■ **Page excerpt**
Total Annihilation:Twilight

Welcome to Total Annihilation: Twilight

Features of Total Annihilation: Twilight

Why should you play Total Annihilation: Twilight? The list below, while certainly not comprehensive, details some of the more notable features.

Original Total Annihilation Feel

Naturally, there have been many changes to existing units and many new units added into TA:T, but I have tried very hard to keep the same OTA "feel". First of all, you won't be finding World War II bombers or Starcraft units in TA:T. The units are kept within the TA universe and feel. What this means is that most units will work very closely to the way you expect them to.  For example, the Arm Peewee may have had some adjustments in cost, but it doesn't fire nuclear rockets, or fly, or have the range to hit things from a screen away. It is still the standard Arm Infantry KBot. Where there are more noticeable differences, the changes were usually done for the sake of balance; helping a unit to be worth building and not so useless (If a unit was really crummy and never used before, isn't it a good thing for it to be changed and now viable?). Some changes, such as making Arm Defenders and Core Pulverizers Anti-Air only (cannot fire on ground units), were done for the same reasons other mods, such as Uberhack, may have done them; with solid tracking and long range on the missile towers, lasers were rarely used.

Well Balanced Units, Structures, and Overall Gameplay

This is probably the biggest reason to play TA:T. I have spent almost two years working and playing on this mod, and more before that playing OTA, Absolute Annihilation (From version 4.0 to 6.0), Uberhack, and other mods. It has been a long struggle, and it isn't over, but I have really worked hard to make sure that all of the units are useful, and that none are too powerful to the exclusion of other units. While I try and make TA:T look nice, the solidity of TA:T's balance and gameplay is my number one priority. If it's ever a choice between looking good, or playing well, gameplay wins (Although ideally I try to make it look good *and* play well!).

I use flexible algorithms and ratios to adjust the stats for each unit, so if Unit X and Unit Y cost the same amount of metal and energy, you won't see Unit X having 3 times as much armor as Unit Y unless Unit Y has much better speed, range, firepower, or something else. You get what you pay for. Naturally, some of the more basic units like the Arm Peewee or Core A.K. will be "more powerful" in your average situation than a highly specialized unit, but that's because it *is* specialized. This doesn't mean that all units will do equally well against all other units. Artillery will be great against static defenses, but will fall quickly to attacks up close from skirmish units, for example. You are expected to use your units strategically.

■ **Set of tasks**
[A] Summarize the page about Total Annihilation: Twilight in two sentences.
[B] Repeat the portion of the page about Total Annihilation: Twilight that begins at the words "Welcome to Total" and stops after the words "more notable features.".

■ **Data section**

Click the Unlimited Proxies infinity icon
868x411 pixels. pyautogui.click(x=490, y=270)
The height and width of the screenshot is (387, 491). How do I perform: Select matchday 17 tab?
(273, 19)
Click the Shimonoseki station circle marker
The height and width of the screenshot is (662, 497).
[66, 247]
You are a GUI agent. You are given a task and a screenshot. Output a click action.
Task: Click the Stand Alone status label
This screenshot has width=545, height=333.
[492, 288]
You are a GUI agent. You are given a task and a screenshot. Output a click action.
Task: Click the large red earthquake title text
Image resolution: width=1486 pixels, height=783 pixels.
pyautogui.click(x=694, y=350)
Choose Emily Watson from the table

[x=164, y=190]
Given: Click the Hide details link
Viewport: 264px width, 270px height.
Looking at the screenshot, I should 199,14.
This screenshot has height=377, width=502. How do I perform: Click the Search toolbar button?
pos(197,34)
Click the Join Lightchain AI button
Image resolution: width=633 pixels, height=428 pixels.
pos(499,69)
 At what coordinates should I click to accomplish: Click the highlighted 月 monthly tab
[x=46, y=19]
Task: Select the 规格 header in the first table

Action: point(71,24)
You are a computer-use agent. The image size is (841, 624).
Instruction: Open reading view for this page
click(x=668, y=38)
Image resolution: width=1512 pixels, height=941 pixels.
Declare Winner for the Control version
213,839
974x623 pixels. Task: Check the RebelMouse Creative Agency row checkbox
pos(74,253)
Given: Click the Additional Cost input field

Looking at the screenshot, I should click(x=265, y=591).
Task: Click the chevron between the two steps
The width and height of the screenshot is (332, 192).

■ **Set of answers**
[A] Total Annihilation: Twilight keeps the feel of the original Total Annihilation, with units staying within the TA universe and behaving much as players expect, while most noticeable changes were made for balance. Balance and gameplay are the top priority, and flexible algorithms and ratios set unit stats so that players get what they pay for and must use units strategically.

[B]
Welcome to Total Annihilation: Twilight

Features of Total Annihilation: Twilight

Why should you play Total Annihilation: Twilight? The list below, while certainly not comprehensive, details some of the more notable features.